* [EXTRAIT CHOISI]:
※

Madame la secrétaire d’État, si je devais résumer en quel­ques mots notre sentiment sur ce projet de loi, je dirais que nous en partageons l’ambition, mais que, comme souvent avec le gouvernement auquel vous appartenez, nous cherchons les moyens mis sur la table pour atteindre l’objectif. La Cour des comptes européenne estime que, pour amorcer la transition écologique en France, il faudrait investir 145 milliards d’euros par an sur dix ans, dont les deux tiers dans le transport et le logement.
À ce sujet, j’ai une question : où sont les filières industrielles nécessaires pour atteindre le mix énergétique visé et développer les énergies renouvelables, notamment l’éolien en mer, la méthanisation ou encore l’hydrogène décarboné ? L’urgence climatique est pourtant là ! La COP 21 de Paris s’était fixé pour objectif, en 2015, de maintenir le réchauffement climatique à moins de 2 degrés. Si nous ne changeons pas radicalement nos manières de consommer, de produire, de nous déplacer, notre politique énergétique et industrielle, en clair notre mode de développement, alors nous allons droit dans le mur.

Il y a urgence à mener une politique globale et radicale !
À cette allure, voici ce que nous allons laisser comme Terre en 2050 à nos enfants, et personne ne pourra dire que nous ne savions pas : des îles englouties par la montée des eaux, des ouragans et des cyclones plus intenses, de plus en plus d’épisodes de chaleur, comme celui que nous avons connu à la fin du mois de juin, des hivers de plus en plus rudes, un million d’espèces disparues, des feux de forêt qui se multiplieront. Ce scénario n’est pas le prochain film catastrophe hollywoo­dien, mais la réalité en train de se préparer sous nos yeux, avec pour conséquences l’explosion de la pauvreté, avec 100 millions de pauvres en plus à l’horizon de 2030, et le déplacement de 250 millions de réfugiés climatiques à l’horizon de 2050.

※

* [DONNÉES]:

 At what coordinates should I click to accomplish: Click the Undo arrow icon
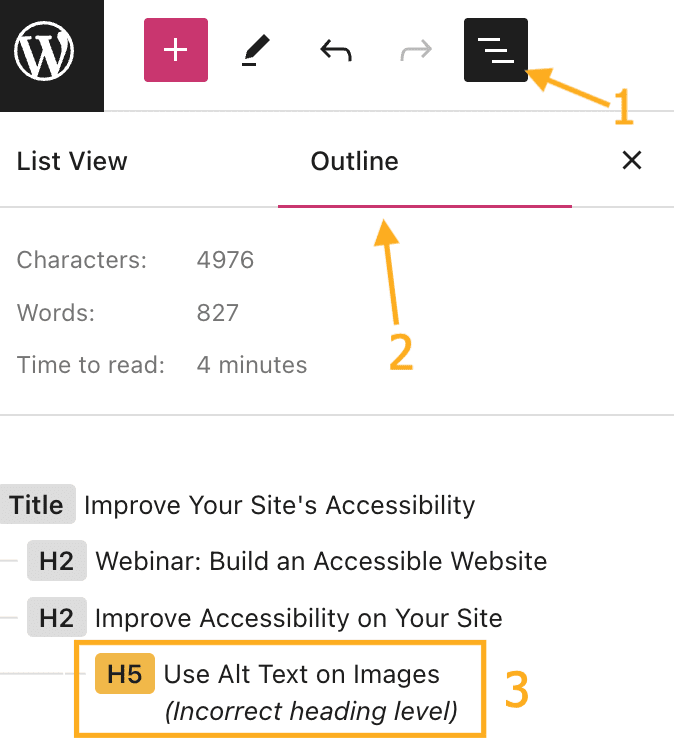(336, 50)
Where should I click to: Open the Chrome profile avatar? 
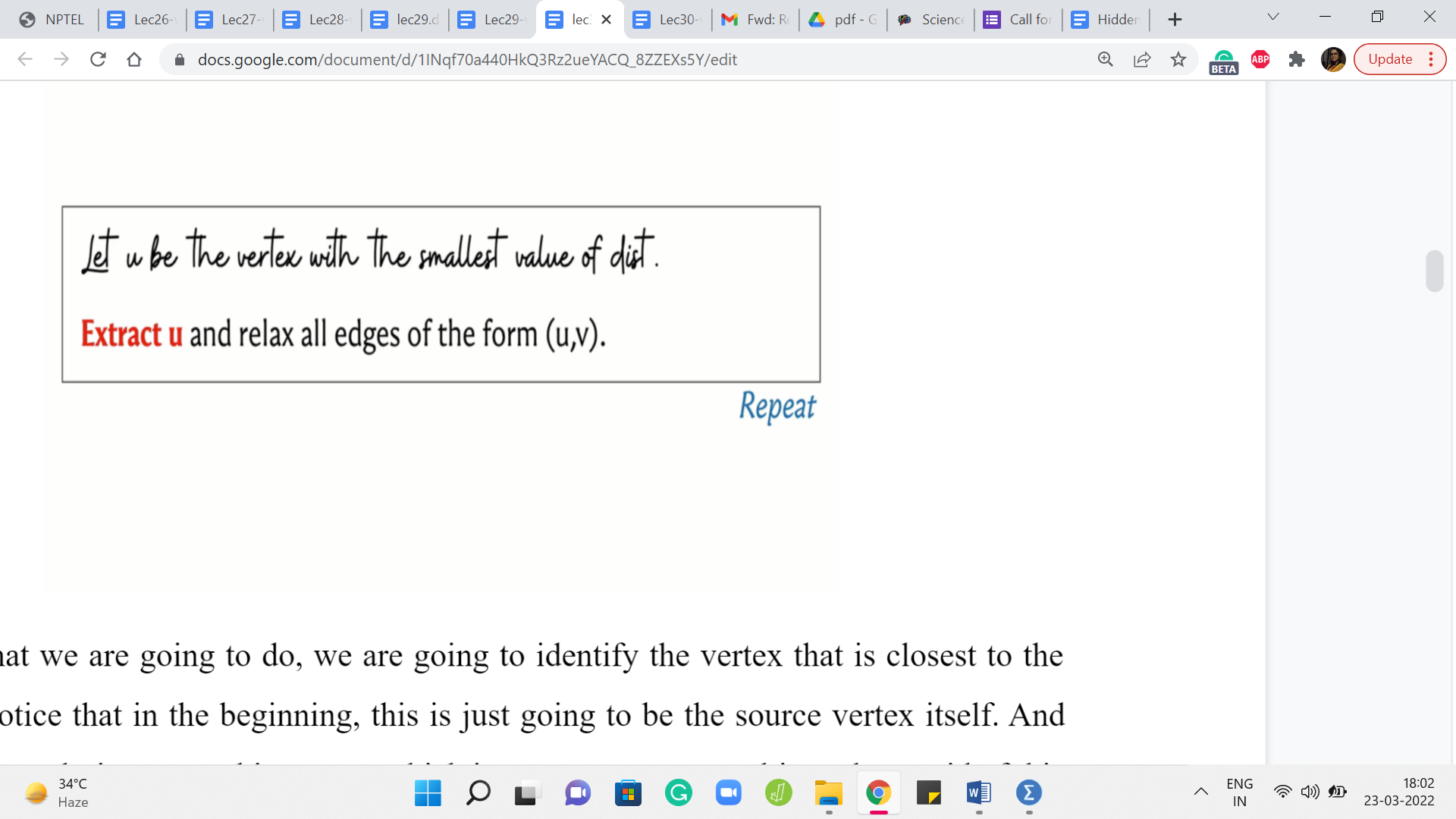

※

* [DEMANDE 1]: Reproduisez à l'identique le passage de l'extrait choisi qui débute par « Il y a urgence » et se poursuit jusqu'à « l’horizon de 2050. ».
* [DEMANDE 2]: Rédigez la suite de l'intervention parlementaire sur l'urgence climatique en reprenant juste après sa dernière phrase.

* [RÉPONSE 1]:
Il y a urgence à mener une politique globale et radicale !
À cette allure, voici ce que nous allons laisser comme Terre en 2050 à nos enfants, et personne ne pourra dire que nous ne savions pas : des îles englouties par la montée des eaux, des ouragans et des cyclones plus intenses, de plus en plus d’épisodes de chaleur, comme celui que nous avons connu à la fin du mois de juin, des hivers de plus en plus rudes, un million d’espèces disparues, des feux de forêt qui se multiplieront. Ce scénario n’est pas le prochain film catastrophe hollywoo­dien, mais la réalité en train de se préparer sous nos yeux, avec pour conséquences l’explosion de la pauvreté, avec 100 millions de pauvres en plus à l’horizon de 2030, et le déplacement de 250 millions de réfugiés climatiques à l’horizon de 2050.

* [RÉPONSE 2]:
Bref, nous sommes en train de tuer notre planète et les espèces qu’elle porte, la nôtre incluse. Si nous ne prenons pas des décisions radicales aujourd’hui, le pouvoir politique sera devant un défi insurmontable dans dix ans : comment survivre sur une planète qui a subi des dommages irréversibles, avec près de 10 milliards d’habitants ? C’est donc une politique globale et radicale qu’il nous faut mener. Ni les slogans, ni les effets d’annonce, ni la politique des petits pas ne peuvent nous sauver !

« Les risques sanitaires, sociaux et environnementaux sont immenses : les accords de libre-échange vont à contre-courant de l’histoire ! »

Par ailleurs, la présentation de votre projet de loi est rattrapée cruellement par l’actualité : il est facile d’afficher l’objectif de la neutralité carbone en 2050 à l’article 1er, mais, pendant ce temps, l’Assemblée nationale est en train de ratifier l’Accord économique et commercial global (CETA), et l’Union européenne a signé un accord de libre-échange avec le Mercosur. Les risques sanitaires, sociaux et environnementaux sont immenses : ces accords de libre-échange vont à contre-courant de l’histoire !
Alors qu’il faudrait imposer le principe de coopération entre les peuples, vous érigez le principe de compétition en dogme. Alors qu’il est urgent et vital de relocaliser notre agriculture et notre production industrielle, vous préparez treize nouveaux traités de libre-échange, qui multiplieront le transport de marchandises au-dessus de nos océans. Un jour, pourtant, ces traités deviendront caducs, car ils seront reconnus comme crimes d’écocide, au même titre que les pollutions au plastique, au fioul et la déforestation à outrance pour le seul profit.

Votre dogme, réaliser des profits sur la transition verte
Madame la secrétaire d’État, tout peut-il être marché ? S’il s’était agi d’un sujet du baccalauréat de philosophie, nous n’aurions pas, je pense, rendu la même copie... Vous faites le pari que oui, car le capitalisme peut trouver une niche dans le développement des énergies renouvelables et réaliser des profits sur la transition verte. Cela coïncidant avec la prise de conscience de plus en plus prégnante des urgences climatiques dans l’opinion populaire, c’est tout un modèle de « croissance verte » qui est colporté par le gouvernement et sa fidèle majorité.

« Si nous ne changeons pas radicalement nos manières de consommer, de produire, de nous déplacer, notre politique énergétique et industrielle, en clair notre mode de développement, alors nous allons droit dans le mur. »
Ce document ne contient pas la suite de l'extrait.